Stored data entries:
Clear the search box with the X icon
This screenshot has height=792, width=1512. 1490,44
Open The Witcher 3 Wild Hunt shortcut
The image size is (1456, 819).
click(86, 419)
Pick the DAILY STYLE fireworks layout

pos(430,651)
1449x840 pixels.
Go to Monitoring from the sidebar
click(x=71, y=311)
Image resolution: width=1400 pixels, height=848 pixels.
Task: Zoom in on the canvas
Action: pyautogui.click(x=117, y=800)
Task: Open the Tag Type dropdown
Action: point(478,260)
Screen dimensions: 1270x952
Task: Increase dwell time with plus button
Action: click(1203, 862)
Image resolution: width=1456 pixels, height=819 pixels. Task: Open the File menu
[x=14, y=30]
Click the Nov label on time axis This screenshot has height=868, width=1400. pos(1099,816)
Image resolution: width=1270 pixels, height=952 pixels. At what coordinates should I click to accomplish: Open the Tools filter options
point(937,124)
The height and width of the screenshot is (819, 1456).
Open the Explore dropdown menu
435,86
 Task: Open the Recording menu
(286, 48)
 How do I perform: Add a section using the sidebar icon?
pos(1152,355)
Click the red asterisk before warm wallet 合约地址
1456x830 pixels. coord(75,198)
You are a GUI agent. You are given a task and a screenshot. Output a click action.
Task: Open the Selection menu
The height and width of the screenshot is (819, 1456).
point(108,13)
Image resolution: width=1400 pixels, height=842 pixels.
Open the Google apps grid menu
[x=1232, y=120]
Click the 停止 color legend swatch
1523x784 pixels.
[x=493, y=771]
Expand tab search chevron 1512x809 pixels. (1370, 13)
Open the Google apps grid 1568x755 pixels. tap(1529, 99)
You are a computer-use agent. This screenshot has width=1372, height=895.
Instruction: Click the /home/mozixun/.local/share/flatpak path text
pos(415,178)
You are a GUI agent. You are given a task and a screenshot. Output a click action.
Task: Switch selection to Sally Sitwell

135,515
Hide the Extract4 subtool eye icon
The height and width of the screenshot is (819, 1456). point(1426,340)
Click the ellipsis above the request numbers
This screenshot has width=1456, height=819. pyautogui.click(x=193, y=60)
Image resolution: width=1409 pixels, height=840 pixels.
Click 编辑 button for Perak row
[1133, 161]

▸ **WHAT THE TASK REQUIRES**
The answer is the run of lines above from the line containing "Expand tab search" through the line containing "Image resolution: width=1409", copied exactly and alone.

▸ **EXERCISE RESPONSE**
Expand tab search chevron 1512x809 pixels. (1370, 13)
Open the Google apps grid 1568x755 pixels. tap(1529, 99)
You are a computer-use agent. This screenshot has width=1372, height=895.
Instruction: Click the /home/mozixun/.local/share/flatpak path text
pos(415,178)
You are a GUI agent. You are given a task and a screenshot. Output a click action.
Task: Switch selection to Sally Sitwell

135,515
Hide the Extract4 subtool eye icon
The height and width of the screenshot is (819, 1456). point(1426,340)
Click the ellipsis above the request numbers
This screenshot has width=1456, height=819. pyautogui.click(x=193, y=60)
Image resolution: width=1409 pixels, height=840 pixels.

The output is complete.